Storage layer

Mondher's persistence layer is a small set of async traits — one per domain slice — plus production implementations against PostgreSQL, S3-compatible blob storage, and Redis. The same traits are implemented by in-memory backends for tests.

This page documents the storage layer's shape, conventions, and operational characteristics. Source lives in crates/mondher-storage/.

Traits

Five traits cover everything persistent in Mondher today:

TraitWhat it persistsProduction backend
UserStoreUser accountsPostgreSQL users table
WorkspaceStoreWorkspaces and analysesPostgreSQL workspaces + analyses
AnnotationStoreAnnotations and threaded commentsPostgreSQL annotations + comments
ContextBlobRaw context bytes keyed by hashS3 / MinIO bucket
LatticeCacheComputed lattices keyed by hashRedis with TTL

Every method is async fn via the async_trait macro so the traits remain object-safe and can be used as Arc<dyn TraitName>. Errors are returned as StorageResult<T> — a Result<T, StorageError> alias.

Errors

StorageError is deliberately small: four tuple variants covering the operations callers care about distinguishing.

#![allow(unused)]
fn main() {
pub enum StorageError {
    NotFound(String),
    Conflict(String),
    Backend(String),
    Unavailable(String),
}
}

NotFound and Conflict are expected — callers should match on them and respond accordingly (404 vs 409 in an API). Backend and Unavailable are unexpected — they propagate as 500-class errors.

Driver-specific errors (sqlx, AWS SDK, redis) are mapped to these four variants at the backend boundary. A consumer never sees a sqlx::Error or an aws_sdk_s3::Error; they see only StorageError.

Composition

Storage is the composition root: one struct holding Arc<dyn ...> for each trait. Two constructors:

  • Storage::from_env() — reads DATABASE_URL, REDIS_URL, MINIO_URL etc. and builds production backends. Uses StorageConfig::from_env() for pool sizing and timeouts.
  • Storage::in_memory() — builds an all-in-memory stack with no external services. Use for unit tests and CI.
#![allow(unused)]
fn main() {
// Production binary
let storage = Storage::from_env().await?;

// Tests
let storage = Storage::in_memory();
}

The Arc<dyn ...> indirection means consumers can be tested by handing them mock implementations of each trait. The HTTP API (Days 113+) holds Arc<Storage> in its app state and clones it into each handler.

--------

◆ To be done:
According to the storage layer page, which production backend holds computed lattices keyed by hash? The data that comes next is separate from the storage layer page.

◆ Data section:

--------

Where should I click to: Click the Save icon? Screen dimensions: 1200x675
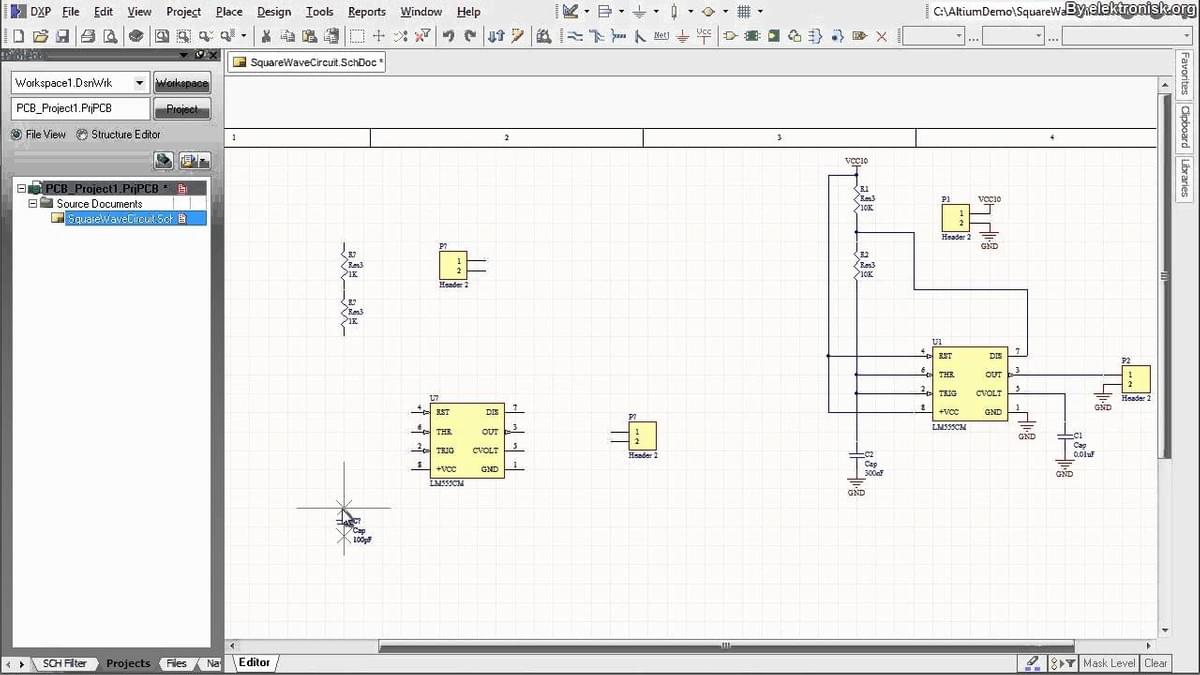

--------

◆ Complete output:
Redis with TTL.